(Data for locating displayed items)
* * *

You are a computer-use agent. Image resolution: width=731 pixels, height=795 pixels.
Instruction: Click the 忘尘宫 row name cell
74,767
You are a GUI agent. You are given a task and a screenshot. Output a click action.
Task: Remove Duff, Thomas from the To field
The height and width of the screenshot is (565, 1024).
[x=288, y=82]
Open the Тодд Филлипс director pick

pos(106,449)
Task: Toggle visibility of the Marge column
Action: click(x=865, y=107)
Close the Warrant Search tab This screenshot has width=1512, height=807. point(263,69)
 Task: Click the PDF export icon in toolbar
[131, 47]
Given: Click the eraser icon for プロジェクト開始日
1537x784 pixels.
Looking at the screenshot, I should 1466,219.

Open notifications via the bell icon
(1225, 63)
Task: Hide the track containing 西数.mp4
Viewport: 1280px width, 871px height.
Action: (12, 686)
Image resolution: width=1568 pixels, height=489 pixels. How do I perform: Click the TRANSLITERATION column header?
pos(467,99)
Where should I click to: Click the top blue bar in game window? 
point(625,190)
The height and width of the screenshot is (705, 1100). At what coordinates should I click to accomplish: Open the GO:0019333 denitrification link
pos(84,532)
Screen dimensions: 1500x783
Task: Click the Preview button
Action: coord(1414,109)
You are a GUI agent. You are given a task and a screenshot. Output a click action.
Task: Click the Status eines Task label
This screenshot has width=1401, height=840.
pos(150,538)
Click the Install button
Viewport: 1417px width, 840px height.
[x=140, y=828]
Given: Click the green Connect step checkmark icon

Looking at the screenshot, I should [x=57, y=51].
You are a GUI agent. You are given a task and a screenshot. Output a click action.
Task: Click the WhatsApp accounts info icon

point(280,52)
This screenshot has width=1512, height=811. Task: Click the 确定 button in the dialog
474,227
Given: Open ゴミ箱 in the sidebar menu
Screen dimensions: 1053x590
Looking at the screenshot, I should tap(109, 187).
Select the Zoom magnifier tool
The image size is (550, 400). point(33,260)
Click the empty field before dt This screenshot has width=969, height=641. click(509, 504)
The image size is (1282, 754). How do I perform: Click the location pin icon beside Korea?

* * *

What is being asked: Extract the data word for word, beginning with its first line and continuing through the line that contains "[x=140, y=828]", with both of those lines included.

Solved exercise:
You are a computer-use agent. Image resolution: width=731 pixels, height=795 pixels.
Instruction: Click the 忘尘宫 row name cell
74,767
You are a GUI agent. You are given a task and a screenshot. Output a click action.
Task: Remove Duff, Thomas from the To field
The height and width of the screenshot is (565, 1024).
[x=288, y=82]
Open the Тодд Филлипс director pick

pos(106,449)
Task: Toggle visibility of the Marge column
Action: click(x=865, y=107)
Close the Warrant Search tab This screenshot has width=1512, height=807. point(263,69)
 Task: Click the PDF export icon in toolbar
[131, 47]
Given: Click the eraser icon for プロジェクト開始日
1537x784 pixels.
Looking at the screenshot, I should 1466,219.

Open notifications via the bell icon
(1225, 63)
Task: Hide the track containing 西数.mp4
Viewport: 1280px width, 871px height.
Action: (12, 686)
Image resolution: width=1568 pixels, height=489 pixels. How do I perform: Click the TRANSLITERATION column header?
pos(467,99)
Where should I click to: Click the top blue bar in game window? 
point(625,190)
The height and width of the screenshot is (705, 1100). At what coordinates should I click to accomplish: Open the GO:0019333 denitrification link
pos(84,532)
Screen dimensions: 1500x783
Task: Click the Preview button
Action: coord(1414,109)
You are a GUI agent. You are given a task and a screenshot. Output a click action.
Task: Click the Status eines Task label
This screenshot has width=1401, height=840.
pos(150,538)
Click the Install button
Viewport: 1417px width, 840px height.
[x=140, y=828]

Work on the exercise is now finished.